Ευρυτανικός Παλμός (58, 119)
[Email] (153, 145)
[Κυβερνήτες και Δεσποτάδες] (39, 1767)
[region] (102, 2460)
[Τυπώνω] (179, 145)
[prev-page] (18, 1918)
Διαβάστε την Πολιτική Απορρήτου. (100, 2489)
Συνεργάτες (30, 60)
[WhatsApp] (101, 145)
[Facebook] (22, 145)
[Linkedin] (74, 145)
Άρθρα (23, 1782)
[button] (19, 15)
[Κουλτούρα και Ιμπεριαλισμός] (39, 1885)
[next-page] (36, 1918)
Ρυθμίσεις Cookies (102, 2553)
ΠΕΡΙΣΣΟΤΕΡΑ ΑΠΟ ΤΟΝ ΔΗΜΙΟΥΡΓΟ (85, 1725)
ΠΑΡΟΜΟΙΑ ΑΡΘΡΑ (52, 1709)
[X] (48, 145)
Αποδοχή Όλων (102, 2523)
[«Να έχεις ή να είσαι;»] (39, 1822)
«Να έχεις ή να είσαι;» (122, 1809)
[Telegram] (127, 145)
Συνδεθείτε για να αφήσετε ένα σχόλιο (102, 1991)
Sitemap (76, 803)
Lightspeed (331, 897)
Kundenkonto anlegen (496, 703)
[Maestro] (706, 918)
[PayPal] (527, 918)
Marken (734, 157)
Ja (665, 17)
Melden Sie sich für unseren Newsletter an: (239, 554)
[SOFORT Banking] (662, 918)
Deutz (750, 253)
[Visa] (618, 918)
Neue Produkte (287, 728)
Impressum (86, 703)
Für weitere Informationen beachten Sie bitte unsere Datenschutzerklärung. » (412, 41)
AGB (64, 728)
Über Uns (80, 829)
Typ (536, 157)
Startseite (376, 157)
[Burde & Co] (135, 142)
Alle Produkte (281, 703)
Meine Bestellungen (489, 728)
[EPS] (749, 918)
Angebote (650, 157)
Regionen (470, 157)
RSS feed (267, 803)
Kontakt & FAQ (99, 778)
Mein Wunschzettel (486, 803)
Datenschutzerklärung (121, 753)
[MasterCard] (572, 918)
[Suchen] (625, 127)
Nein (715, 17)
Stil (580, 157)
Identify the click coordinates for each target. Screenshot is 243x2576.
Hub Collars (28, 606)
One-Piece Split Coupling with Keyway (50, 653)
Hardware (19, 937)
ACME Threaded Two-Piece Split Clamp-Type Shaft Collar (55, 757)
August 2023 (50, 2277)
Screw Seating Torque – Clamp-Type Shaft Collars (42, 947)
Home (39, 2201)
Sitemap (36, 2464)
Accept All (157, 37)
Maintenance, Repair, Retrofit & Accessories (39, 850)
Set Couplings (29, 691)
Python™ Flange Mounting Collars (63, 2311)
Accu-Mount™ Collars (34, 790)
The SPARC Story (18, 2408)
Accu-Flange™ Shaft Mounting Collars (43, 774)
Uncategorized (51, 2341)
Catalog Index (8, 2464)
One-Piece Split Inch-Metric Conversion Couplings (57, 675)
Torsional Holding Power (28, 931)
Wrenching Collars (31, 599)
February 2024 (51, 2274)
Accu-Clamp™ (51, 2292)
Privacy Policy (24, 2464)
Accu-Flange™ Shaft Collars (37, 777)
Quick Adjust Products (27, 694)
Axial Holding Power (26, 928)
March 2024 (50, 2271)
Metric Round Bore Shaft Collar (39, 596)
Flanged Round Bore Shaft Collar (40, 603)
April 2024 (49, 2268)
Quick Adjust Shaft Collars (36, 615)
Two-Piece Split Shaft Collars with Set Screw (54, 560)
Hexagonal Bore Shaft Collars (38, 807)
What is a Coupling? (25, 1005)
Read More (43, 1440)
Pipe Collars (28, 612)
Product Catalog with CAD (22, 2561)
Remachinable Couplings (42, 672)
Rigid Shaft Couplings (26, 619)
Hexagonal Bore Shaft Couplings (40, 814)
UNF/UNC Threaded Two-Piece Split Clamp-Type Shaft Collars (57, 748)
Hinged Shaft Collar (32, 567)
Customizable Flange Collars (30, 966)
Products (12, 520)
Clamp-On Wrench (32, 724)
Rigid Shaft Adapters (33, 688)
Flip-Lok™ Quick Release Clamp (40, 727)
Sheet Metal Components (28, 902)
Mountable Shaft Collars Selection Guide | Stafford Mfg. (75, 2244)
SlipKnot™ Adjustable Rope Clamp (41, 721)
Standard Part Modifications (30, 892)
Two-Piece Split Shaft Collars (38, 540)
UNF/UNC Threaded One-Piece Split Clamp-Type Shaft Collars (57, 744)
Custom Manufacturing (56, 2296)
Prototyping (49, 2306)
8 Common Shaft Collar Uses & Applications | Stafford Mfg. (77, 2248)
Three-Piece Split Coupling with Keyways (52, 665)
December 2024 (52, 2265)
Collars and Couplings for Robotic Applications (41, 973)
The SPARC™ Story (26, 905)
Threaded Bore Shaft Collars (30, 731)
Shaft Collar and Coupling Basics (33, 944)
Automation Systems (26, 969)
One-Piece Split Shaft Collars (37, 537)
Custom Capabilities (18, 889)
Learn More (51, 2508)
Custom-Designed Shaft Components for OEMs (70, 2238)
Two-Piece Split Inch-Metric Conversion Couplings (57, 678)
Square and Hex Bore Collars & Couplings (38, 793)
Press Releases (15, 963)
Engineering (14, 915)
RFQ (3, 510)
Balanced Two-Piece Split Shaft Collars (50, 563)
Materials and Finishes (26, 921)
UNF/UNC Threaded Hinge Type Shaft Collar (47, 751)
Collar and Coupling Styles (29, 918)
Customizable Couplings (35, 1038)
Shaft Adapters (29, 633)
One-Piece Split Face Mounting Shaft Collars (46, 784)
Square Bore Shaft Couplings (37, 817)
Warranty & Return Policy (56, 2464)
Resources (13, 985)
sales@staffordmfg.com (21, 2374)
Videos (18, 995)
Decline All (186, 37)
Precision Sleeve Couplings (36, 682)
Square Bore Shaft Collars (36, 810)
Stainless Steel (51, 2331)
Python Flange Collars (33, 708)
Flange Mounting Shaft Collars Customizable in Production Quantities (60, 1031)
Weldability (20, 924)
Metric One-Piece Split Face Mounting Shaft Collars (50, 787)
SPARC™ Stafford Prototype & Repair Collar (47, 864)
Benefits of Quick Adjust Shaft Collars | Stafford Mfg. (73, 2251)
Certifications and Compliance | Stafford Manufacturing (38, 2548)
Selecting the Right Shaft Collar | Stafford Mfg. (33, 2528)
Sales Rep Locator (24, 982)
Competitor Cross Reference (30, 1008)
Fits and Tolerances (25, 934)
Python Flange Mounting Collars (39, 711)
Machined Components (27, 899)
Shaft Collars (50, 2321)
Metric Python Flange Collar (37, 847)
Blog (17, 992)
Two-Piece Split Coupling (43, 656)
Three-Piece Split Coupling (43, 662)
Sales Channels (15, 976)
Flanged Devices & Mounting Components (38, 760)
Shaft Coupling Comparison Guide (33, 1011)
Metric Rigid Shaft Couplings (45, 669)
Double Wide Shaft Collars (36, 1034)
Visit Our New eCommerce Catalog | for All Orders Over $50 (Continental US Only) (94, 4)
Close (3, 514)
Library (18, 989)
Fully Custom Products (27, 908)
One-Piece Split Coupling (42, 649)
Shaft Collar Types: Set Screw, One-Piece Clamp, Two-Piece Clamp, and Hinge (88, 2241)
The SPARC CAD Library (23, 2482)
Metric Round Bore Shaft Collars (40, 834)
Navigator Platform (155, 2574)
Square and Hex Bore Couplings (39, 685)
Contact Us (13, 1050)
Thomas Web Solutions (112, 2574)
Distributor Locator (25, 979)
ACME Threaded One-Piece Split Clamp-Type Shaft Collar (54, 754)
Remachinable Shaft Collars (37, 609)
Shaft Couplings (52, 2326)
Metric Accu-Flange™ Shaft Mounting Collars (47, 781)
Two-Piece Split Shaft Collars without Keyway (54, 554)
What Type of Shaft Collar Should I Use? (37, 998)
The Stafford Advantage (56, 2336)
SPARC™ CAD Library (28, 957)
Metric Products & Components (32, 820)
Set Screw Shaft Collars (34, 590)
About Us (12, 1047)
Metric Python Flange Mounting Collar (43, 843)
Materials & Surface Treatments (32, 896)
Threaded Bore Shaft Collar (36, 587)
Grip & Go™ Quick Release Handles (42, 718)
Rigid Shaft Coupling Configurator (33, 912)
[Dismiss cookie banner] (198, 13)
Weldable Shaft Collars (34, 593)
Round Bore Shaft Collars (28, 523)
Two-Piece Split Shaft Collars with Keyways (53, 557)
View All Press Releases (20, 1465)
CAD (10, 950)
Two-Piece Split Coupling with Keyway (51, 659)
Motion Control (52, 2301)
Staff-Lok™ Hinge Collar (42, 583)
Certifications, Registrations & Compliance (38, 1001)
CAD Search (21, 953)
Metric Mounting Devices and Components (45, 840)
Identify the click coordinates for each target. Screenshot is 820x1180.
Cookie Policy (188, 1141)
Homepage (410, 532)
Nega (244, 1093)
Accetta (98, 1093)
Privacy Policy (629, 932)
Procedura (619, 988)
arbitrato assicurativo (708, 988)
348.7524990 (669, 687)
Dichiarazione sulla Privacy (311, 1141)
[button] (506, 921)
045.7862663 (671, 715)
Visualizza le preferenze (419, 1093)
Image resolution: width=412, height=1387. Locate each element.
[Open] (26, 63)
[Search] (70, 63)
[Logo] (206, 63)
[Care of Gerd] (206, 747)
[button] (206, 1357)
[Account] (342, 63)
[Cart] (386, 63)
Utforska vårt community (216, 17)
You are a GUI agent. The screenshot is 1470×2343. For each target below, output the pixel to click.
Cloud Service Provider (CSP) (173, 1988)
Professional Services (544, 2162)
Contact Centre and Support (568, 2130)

- WHAT TO PRODUCE -
Return every line from the entries above that contains the word "Metric".

- OUTPUT FOR THIS TASK -
One-Piece Split Inch-Metric Conversion Couplings (57, 675)
Metric Round Bore Shaft Collar (39, 596)
Two-Piece Split Inch-Metric Conversion Couplings (57, 678)
Metric One-Piece Split Face Mounting Shaft Collars (50, 787)
Metric Python Flange Collar (37, 847)
Metric Rigid Shaft Couplings (45, 669)
Metric Round Bore Shaft Collars (40, 834)
Metric Accu-Flange™ Shaft Mounting Collars (47, 781)
Metric Products & Components (32, 820)
Metric Python Flange Mounting Collar (43, 843)
Metric Mounting Devices and Components (45, 840)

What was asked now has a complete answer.